This programme still appears for sale from time to time, but expect to pay a few tens of pounds for a good quality copy.
The replay took place a week later at Celtic Park in blustery conditions before a crowd of 22,000. The Motherwell team was unchanged, while Davie Laird replaced Willie Johnstone for St. Mirren. Laird took full advantage of his inclusion when, after a bit of a goalmouth stramash, he trundled the ball into the net for Saints’ first goal after 17 minutes. Indeed, he deserved another goal after thirty minutes, but his shot struck the bar. Throughout the half, Motherwell were almost wholly on the defensive and play became a little rough as they were harassed by the eager St. Mirren forwards.

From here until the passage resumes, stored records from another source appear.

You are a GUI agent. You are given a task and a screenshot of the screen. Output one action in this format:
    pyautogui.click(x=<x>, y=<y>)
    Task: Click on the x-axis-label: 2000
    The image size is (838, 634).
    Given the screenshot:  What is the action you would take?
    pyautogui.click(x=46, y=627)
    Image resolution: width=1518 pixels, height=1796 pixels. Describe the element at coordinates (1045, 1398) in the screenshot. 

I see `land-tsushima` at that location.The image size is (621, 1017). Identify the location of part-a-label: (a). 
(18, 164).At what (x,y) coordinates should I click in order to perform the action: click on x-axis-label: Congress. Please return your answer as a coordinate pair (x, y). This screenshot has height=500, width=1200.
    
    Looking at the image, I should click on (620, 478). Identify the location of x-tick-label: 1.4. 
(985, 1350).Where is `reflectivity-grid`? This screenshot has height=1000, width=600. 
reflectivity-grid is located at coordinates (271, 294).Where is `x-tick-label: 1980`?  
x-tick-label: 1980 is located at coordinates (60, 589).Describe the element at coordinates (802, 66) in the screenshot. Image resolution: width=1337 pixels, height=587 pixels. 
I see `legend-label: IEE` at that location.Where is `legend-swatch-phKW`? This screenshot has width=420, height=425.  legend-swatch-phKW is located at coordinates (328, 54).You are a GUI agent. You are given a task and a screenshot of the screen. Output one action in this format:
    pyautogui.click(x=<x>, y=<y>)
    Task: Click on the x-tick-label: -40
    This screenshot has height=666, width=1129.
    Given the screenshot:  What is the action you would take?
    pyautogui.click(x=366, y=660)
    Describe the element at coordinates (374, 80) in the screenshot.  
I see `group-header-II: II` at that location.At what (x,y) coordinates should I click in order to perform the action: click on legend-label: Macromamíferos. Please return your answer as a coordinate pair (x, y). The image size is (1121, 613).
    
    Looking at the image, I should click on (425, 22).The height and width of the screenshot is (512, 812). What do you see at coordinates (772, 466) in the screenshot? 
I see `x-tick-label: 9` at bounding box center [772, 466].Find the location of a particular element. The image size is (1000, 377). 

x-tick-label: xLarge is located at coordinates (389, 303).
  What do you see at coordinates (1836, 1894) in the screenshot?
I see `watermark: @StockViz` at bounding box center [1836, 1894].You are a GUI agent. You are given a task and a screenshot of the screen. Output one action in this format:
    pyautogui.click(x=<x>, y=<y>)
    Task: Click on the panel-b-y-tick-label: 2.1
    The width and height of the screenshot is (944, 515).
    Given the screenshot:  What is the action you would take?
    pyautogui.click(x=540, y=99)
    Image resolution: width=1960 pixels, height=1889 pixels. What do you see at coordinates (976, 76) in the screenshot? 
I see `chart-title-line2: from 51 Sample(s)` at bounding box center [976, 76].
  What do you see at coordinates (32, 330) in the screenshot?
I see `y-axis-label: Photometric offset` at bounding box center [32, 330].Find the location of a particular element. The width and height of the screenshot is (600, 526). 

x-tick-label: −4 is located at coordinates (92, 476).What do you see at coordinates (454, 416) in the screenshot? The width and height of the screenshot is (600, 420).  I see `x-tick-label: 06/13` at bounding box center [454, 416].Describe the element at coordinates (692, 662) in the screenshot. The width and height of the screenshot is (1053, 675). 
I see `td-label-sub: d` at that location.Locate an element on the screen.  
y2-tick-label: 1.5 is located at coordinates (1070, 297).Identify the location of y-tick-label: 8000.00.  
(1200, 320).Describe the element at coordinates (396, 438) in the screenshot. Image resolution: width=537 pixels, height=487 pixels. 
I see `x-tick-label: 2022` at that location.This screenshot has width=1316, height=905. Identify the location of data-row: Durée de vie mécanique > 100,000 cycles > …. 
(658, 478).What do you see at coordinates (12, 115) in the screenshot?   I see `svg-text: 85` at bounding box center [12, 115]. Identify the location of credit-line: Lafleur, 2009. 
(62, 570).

In these pre-substitution days, Motherwell were forced into a positional change at the start of the second half when Humphries, nursing an injured arm, was forced to play out on the right wing. As in the first match, Saints changed their shirts after the interval and only Telfer carried a number. The pattern of play was unchanged from the first half, with Jim Rodger in particular impressng for St. Mirren. Indeed it was his pass that allowed Jackie Brown to score his first goal for St. Mirren with a ground shot that had Weir well beaten after 61 minutes. By this time, the Steelmen were well beaten and Saints progressed to secure a final spot against Aberdeen later in the month.
As with all other big match replays of the 1950s, no programme was issued for this match.